= Catherine Croft =

American diplomat

Catherine M. Croft is a United States Department of State official who has served as a special advisor for Ukraine both in the State Department and on the United States National Security Council. Croft testified in closed-door hearings before the House Intelligence, Oversight and Foreign Affairs committees in October 2019.

==Career==
Croft worked as a Senior Research Associate for the Public International Law & Policy Group (PILPG) where, in 2006, she was involved in the Kosovo Program, contributing to a draft constitution, minority rights legislation, and final status negotiations. Prior to this position, she spent several years working in community development and public health in Latin America.

On September 23, 2010 The White House nominated Croft for a promotion in her role as Foreign Service Officer. She was promoted to Foreign Service Officer Class Four on Sept. 21, 2015

In 2012 Croft was one of the ELO's (entry level officers) to leave the U.S. Consulate General in Ciudad Juárez for the Baja peninsula to serve as a site officer, preparing for the G20 meeting that the United States Secretary of State would participate in.

- [Supplied entries]
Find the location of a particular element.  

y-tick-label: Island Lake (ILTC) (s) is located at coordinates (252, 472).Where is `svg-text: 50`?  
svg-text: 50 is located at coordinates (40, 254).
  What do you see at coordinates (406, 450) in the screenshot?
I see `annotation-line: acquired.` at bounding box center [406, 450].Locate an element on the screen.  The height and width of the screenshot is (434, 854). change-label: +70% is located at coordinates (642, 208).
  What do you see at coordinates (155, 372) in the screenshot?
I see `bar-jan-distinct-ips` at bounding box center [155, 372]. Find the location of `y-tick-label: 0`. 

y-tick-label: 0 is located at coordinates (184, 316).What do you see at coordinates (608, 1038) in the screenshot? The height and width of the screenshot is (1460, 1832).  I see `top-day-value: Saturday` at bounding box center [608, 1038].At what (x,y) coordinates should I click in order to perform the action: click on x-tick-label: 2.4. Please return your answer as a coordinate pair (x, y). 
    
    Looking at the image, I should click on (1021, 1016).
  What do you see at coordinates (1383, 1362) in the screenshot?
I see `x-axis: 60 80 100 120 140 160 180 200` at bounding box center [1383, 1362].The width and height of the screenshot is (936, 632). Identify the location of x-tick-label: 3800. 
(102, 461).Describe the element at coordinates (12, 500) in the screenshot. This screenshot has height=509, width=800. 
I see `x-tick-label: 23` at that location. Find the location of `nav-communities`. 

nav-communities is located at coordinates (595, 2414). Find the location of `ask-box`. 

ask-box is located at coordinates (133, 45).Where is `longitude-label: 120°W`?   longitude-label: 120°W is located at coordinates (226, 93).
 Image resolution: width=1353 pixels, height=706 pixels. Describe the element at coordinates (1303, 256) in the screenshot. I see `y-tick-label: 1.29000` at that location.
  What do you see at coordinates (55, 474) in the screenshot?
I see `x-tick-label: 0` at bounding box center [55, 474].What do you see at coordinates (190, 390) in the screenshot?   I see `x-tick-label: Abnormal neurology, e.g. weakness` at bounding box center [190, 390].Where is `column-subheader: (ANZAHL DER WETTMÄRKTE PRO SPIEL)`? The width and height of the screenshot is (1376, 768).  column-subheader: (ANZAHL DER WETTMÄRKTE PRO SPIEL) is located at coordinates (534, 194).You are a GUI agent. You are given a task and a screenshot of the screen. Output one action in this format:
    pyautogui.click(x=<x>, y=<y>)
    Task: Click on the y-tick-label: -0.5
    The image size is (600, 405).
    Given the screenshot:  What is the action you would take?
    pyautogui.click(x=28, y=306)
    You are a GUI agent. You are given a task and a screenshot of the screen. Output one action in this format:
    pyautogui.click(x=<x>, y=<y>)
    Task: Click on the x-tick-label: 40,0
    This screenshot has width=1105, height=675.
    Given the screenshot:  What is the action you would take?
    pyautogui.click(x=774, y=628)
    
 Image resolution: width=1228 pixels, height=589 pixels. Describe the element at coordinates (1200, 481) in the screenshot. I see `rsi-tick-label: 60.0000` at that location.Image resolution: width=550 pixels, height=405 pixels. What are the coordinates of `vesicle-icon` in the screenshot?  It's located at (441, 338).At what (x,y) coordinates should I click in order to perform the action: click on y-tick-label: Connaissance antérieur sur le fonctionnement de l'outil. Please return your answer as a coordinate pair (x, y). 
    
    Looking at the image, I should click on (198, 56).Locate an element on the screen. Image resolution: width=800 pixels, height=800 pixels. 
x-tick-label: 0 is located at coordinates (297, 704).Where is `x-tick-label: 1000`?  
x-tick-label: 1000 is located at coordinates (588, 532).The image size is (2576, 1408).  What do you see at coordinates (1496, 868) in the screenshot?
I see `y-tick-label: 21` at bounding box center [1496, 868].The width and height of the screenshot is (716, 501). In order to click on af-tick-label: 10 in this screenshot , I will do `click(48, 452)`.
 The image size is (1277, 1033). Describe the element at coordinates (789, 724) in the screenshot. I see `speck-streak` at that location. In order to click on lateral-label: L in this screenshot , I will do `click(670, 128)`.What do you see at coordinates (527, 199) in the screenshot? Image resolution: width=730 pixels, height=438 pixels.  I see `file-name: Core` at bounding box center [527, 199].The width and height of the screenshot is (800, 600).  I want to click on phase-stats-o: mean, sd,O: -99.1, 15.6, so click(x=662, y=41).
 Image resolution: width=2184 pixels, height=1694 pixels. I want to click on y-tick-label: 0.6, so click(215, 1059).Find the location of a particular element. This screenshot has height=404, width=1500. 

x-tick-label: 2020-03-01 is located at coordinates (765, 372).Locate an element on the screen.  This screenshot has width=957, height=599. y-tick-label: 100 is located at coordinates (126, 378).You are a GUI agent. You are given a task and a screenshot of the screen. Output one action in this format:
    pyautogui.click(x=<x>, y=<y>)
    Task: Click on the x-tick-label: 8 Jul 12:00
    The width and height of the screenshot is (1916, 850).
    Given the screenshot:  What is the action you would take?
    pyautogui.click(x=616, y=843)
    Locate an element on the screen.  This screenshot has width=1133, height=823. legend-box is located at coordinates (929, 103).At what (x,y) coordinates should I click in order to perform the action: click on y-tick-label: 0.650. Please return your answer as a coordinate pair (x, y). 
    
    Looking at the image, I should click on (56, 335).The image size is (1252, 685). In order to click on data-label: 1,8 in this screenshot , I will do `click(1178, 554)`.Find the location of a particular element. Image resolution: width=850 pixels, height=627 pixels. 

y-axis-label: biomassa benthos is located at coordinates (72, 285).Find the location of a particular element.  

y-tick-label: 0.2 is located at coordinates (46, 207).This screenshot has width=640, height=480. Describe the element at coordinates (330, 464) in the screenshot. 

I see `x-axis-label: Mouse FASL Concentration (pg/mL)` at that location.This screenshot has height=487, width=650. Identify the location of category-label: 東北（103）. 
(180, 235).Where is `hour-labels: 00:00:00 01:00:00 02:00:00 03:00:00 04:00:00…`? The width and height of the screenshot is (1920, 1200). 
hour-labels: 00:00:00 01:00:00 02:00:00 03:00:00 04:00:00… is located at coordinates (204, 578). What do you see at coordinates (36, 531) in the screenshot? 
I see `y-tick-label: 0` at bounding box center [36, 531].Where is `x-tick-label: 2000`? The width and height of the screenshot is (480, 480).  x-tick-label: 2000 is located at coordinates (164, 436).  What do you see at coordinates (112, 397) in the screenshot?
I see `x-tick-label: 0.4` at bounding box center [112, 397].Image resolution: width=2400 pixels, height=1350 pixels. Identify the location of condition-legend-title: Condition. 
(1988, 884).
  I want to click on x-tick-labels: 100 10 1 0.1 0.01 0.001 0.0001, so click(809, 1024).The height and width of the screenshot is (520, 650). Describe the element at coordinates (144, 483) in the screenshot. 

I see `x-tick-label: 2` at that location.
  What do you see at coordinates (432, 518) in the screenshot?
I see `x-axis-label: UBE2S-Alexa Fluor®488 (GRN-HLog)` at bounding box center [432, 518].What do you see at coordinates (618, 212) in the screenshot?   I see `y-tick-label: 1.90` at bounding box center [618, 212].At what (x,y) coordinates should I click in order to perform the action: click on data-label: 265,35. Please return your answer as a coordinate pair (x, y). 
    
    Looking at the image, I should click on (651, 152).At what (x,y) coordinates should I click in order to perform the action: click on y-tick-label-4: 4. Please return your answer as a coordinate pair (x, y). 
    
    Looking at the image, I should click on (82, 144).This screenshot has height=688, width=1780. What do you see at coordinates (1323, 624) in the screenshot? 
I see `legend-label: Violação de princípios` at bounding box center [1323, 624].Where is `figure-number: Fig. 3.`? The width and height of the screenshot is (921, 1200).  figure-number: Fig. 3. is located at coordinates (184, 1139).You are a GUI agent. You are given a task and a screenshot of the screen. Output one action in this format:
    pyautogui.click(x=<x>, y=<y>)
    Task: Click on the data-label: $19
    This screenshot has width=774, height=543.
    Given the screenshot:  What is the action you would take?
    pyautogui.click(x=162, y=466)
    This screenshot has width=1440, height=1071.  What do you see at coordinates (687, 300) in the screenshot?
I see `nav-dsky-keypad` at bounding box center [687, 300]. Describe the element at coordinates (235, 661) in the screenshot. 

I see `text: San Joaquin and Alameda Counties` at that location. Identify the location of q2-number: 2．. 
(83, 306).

- [What this exercise asks]
**1)** In the Catherine Croft text, why did Croft leave the U.S. Consulate General in Ciudad Juárez for the Baja peninsula in 2012? Answer in one to three sentences.
**2)** According to the Catherine Croft text, which House committees heard Croft's closed-door testimony in October 2019?
**3)** Carry on the Catherine Croft text from its last sentence.
You can do everything here without the entries.

- [Task-by-task results]
**1)** She went there to serve as a site officer. Her job was to help prepare for the G20 meeting that the United States Secretary of State would take part in.

**2)** The House Intelligence, Oversight and Foreign Affairs committees.

**3)**
Croft's work on Ukraine began in 2013 when she was posted to the U.S. Mission at NATO, where her work included NATO-Ukraine relations. When Russia invaded Ukraine, she was moved to the NATO Headquarters in Brussels. From August 2015 to July 2017, Croft was a Ukraine specialist at State Department Headquarters, working on security assistance, arms sales, defense reform and anti-corruption efforts. In July 2017 Croft was asked to join the National Security Council staff at the White House.

In her role heading the European Affairs Department of the White House NSC, Croft welcomed the Armenia-USA delegation of the Armenian parliament, which had meetings at the White House and the Congress in Washington D.C. During the meeting the Armenian MPs presented her with several issues regarding regional security, particularly regarding ceasefire violations on NKR-Azerbaijan border.

In 2018 Croft had served as the U.S. Director of Organization for Security and Co-operation in Europe and Director at the United States National Security Council.The OSCE is the world's largest security-oriented intergovernmental organization. Its mandate includes issues such as arms control, promotion of human rights, freedom of the press, and fair elections. It employs around 3,460 people, mostly in its field operations but also in its secretariat in Vienna, Austria and its institutions. It has its origins in the 1975 Conference on Security and Co-operation in Europe (CSCE) held in Helsinki, Finland.The OSCE is concerned with early warning, conflict prevention, crisis management, and post-conflict rehabilitation. Its 57 participating countries are located in Europe, northern and central Asia, and North America. The participating states cover much of the land area of the Northern Hemisphere. It was created during the Cold War era as an East–West forum.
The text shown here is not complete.